**Written request 1**
Reproduce the Asheville Vegfest article that follows, word for word and in full.

**Text provided**
Asheville’s first all-vegetarian food festival, the Asheville Vegfest, takes over Battery Park Avenue on Sunday, August 7, from noon until 7 p.m. The free festival is presented by The Asheville Vegetarians and Goat Mountain Sanctuary, two local nonprofit, volunteer-based organizations. The festival will feature vegan and vegetarian food, speakers, live entertainment and kids’ events, including The Vegetable Circus, a group that uses Big Top-style arts to teach children fun ways to grow up healthy.
That’s not the end of the activities geared toward kids, says Carmon Donnellan, one of the event's organizers and a member of Asheville Vegetarians. There will be a large kids' area, she says, filled with activities for the littlest vegetarians. "I think that it's going to have more kids' events than the typical festival,” she says. “We really want to get families to come."

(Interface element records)
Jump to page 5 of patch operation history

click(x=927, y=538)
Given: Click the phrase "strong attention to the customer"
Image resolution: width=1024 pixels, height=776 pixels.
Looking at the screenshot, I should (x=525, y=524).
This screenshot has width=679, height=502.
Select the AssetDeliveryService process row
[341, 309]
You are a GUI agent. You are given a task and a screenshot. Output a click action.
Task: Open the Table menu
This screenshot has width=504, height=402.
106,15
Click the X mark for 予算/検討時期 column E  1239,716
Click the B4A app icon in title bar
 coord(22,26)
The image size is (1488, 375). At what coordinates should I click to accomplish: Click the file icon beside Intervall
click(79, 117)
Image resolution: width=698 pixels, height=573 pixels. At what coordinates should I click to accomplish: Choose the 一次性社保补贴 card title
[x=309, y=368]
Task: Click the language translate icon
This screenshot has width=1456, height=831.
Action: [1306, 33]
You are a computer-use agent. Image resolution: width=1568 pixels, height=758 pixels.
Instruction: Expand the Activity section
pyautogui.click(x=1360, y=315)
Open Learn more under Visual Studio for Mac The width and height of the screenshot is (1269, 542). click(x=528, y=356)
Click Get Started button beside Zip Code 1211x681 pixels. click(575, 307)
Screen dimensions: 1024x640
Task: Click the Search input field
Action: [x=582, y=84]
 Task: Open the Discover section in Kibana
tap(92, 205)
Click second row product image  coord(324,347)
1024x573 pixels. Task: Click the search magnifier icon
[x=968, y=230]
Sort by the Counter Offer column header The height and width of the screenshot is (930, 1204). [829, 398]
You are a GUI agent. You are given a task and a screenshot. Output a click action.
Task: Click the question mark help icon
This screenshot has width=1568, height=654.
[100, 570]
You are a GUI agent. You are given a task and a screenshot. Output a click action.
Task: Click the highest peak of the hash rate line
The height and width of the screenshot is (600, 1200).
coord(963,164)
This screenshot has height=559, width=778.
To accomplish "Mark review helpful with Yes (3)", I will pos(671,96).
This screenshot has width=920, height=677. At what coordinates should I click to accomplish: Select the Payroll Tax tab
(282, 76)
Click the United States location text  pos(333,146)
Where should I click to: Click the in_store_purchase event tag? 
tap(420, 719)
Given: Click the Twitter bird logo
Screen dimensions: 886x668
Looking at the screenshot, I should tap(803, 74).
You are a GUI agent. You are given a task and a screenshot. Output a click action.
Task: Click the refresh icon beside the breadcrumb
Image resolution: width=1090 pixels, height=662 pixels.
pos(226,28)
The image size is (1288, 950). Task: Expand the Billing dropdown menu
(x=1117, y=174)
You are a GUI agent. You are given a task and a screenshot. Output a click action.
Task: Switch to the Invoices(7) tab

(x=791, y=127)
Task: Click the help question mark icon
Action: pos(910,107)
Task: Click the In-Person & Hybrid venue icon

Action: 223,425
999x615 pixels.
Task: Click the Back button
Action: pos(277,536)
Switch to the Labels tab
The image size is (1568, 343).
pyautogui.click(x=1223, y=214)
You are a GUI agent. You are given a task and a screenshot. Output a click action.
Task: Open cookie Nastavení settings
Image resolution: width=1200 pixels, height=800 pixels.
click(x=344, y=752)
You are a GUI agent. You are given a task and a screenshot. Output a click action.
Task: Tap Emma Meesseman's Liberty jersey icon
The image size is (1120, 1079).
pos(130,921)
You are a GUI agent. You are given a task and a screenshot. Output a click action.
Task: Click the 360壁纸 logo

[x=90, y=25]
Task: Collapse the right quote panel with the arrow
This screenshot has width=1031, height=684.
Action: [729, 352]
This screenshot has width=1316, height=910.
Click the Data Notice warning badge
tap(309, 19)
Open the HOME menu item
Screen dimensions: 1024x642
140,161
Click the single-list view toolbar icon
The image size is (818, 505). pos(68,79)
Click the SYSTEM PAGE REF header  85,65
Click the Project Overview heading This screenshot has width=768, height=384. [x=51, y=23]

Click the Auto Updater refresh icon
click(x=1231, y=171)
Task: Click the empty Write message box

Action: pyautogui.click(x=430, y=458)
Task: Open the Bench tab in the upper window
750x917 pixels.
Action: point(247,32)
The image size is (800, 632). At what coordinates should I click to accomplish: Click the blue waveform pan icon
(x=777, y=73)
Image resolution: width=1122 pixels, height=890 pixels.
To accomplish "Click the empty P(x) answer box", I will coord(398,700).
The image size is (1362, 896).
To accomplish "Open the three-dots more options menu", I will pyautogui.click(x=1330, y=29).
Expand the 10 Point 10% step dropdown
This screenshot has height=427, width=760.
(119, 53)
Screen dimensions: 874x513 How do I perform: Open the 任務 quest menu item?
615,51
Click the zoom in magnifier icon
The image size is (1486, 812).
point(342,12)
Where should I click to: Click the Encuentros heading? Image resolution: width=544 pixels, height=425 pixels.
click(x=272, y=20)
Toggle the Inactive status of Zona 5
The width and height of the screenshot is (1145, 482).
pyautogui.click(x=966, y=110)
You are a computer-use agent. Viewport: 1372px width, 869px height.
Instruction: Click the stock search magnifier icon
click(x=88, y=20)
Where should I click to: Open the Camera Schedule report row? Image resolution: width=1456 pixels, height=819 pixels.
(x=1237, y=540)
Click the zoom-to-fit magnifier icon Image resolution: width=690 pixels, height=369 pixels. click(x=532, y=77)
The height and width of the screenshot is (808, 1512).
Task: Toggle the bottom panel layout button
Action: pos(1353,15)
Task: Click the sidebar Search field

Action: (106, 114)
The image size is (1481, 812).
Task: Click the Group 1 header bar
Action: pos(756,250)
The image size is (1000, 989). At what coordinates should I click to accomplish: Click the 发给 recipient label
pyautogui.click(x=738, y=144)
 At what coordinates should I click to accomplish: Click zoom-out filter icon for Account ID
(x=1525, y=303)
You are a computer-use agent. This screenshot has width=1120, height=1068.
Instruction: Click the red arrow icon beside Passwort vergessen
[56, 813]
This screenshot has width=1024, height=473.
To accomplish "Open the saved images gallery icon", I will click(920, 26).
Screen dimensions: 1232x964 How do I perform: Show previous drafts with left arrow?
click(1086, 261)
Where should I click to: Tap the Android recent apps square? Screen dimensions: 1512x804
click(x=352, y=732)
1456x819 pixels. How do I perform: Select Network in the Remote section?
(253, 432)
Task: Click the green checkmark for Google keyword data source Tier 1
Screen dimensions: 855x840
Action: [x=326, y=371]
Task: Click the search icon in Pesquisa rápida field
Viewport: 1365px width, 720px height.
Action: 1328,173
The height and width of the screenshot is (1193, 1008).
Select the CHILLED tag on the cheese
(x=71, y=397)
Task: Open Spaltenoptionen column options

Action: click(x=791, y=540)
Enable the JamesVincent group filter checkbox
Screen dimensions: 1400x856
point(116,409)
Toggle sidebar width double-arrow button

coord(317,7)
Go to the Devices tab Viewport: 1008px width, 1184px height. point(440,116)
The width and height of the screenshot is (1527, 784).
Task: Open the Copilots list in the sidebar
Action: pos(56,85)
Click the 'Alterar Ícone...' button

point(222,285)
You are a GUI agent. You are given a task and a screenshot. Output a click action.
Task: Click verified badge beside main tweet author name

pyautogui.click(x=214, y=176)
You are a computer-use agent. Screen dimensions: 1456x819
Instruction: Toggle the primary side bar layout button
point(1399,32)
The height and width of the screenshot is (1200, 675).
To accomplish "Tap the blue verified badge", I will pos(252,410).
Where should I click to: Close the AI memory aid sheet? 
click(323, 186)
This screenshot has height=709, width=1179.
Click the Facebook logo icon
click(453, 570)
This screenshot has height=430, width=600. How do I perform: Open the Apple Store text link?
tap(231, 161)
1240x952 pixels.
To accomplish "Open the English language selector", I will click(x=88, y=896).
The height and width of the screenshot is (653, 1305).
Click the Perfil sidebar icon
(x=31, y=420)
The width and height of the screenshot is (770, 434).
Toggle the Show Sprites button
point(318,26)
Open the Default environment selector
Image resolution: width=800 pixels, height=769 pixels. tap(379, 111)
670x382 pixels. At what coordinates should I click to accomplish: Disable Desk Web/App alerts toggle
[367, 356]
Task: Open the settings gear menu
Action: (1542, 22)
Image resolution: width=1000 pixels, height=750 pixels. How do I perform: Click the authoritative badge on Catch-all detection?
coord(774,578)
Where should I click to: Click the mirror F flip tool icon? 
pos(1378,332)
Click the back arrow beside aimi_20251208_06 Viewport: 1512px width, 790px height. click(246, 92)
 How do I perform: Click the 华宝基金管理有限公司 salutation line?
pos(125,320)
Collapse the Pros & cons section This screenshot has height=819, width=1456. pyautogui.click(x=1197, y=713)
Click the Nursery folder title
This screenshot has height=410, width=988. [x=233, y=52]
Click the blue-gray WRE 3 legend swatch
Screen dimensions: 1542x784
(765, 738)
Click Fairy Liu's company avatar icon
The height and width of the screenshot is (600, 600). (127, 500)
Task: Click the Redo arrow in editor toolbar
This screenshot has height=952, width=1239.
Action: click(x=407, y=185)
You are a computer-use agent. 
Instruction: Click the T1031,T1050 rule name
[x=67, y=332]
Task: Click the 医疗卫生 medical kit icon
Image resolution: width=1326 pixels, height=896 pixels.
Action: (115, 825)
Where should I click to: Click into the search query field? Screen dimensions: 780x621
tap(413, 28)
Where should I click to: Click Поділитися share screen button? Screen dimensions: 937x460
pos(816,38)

**Written request 2**
From the entries above, write out the lines beginning with the one containing "1456x819 pixels. How" and ending after the one containing "Image resolution: width=800", copying them exactly.

**Full solution 1**
Asheville’s first all-vegetarian food festival, the Asheville Vegfest, takes over Battery Park Avenue on Sunday, August 7, from noon until 7 p.m. The free festival is presented by The Asheville Vegetarians and Goat Mountain Sanctuary, two local nonprofit, volunteer-based organizations. The festival will feature vegan and vegetarian food, speakers, live entertainment and kids’ events, including The Vegetable Circus, a group that uses Big Top-style arts to teach children fun ways to grow up healthy.
That’s not the end of the activities geared toward kids, says Carmon Donnellan, one of the event's organizers and a member of Asheville Vegetarians. There will be a large kids' area, she says, filled with activities for the littlest vegetarians. "I think that it's going to have more kids' events than the typical festival,” she says. “We really want to get families to come."

**Full solution 2**
1456x819 pixels. How do I perform: Select Network in the Remote section?
(253, 432)
Task: Click the green checkmark for Google keyword data source Tier 1
Screen dimensions: 855x840
Action: [x=326, y=371]
Task: Click the search icon in Pesquisa rápida field
Viewport: 1365px width, 720px height.
Action: 1328,173
The height and width of the screenshot is (1193, 1008).
Select the CHILLED tag on the cheese
(x=71, y=397)
Task: Open Spaltenoptionen column options

Action: click(x=791, y=540)
Enable the JamesVincent group filter checkbox
Screen dimensions: 1400x856
point(116,409)
Toggle sidebar width double-arrow button

coord(317,7)
Go to the Devices tab Viewport: 1008px width, 1184px height. point(440,116)
The width and height of the screenshot is (1527, 784).
Task: Open the Copilots list in the sidebar
Action: pos(56,85)
Click the 'Alterar Ícone...' button

point(222,285)
You are a GUI agent. You are given a task and a screenshot. Output a click action.
Task: Click verified badge beside main tweet author name

pyautogui.click(x=214, y=176)
You are a computer-use agent. Screen dimensions: 1456x819
Instruction: Toggle the primary side bar layout button
point(1399,32)
The height and width of the screenshot is (1200, 675).
To accomplish "Tap the blue verified badge", I will pos(252,410).
Where should I click to: Close the AI memory aid sheet? 
click(323, 186)
This screenshot has height=709, width=1179.
Click the Facebook logo icon
click(453, 570)
This screenshot has height=430, width=600. How do I perform: Open the Apple Store text link?
tap(231, 161)
1240x952 pixels.
To accomplish "Open the English language selector", I will click(x=88, y=896).
The height and width of the screenshot is (653, 1305).
Click the Perfil sidebar icon
(x=31, y=420)
The width and height of the screenshot is (770, 434).
Toggle the Show Sprites button
point(318,26)
Open the Default environment selector
Image resolution: width=800 pixels, height=769 pixels. tap(379, 111)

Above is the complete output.